WHAT YOU SHOULD DO:
Reproduce all of the material below word for word, omitting the pictures.

Part of a data file:
******

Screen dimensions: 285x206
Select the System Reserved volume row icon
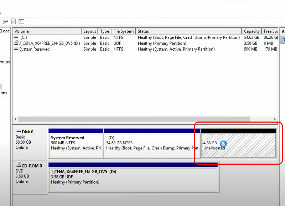point(16,49)
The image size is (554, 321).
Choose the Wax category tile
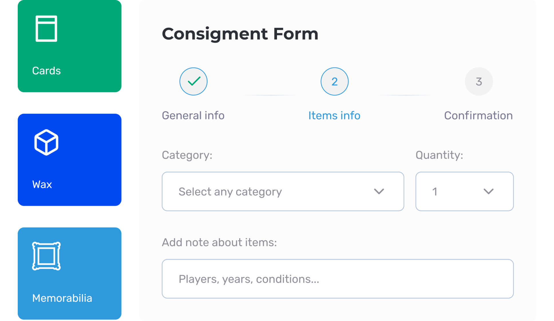point(70,160)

******

TASK SOLUTION:
Screen dimensions: 285x206
Select the System Reserved volume row icon
point(16,49)
The image size is (554, 321).
Choose the Wax category tile
point(70,160)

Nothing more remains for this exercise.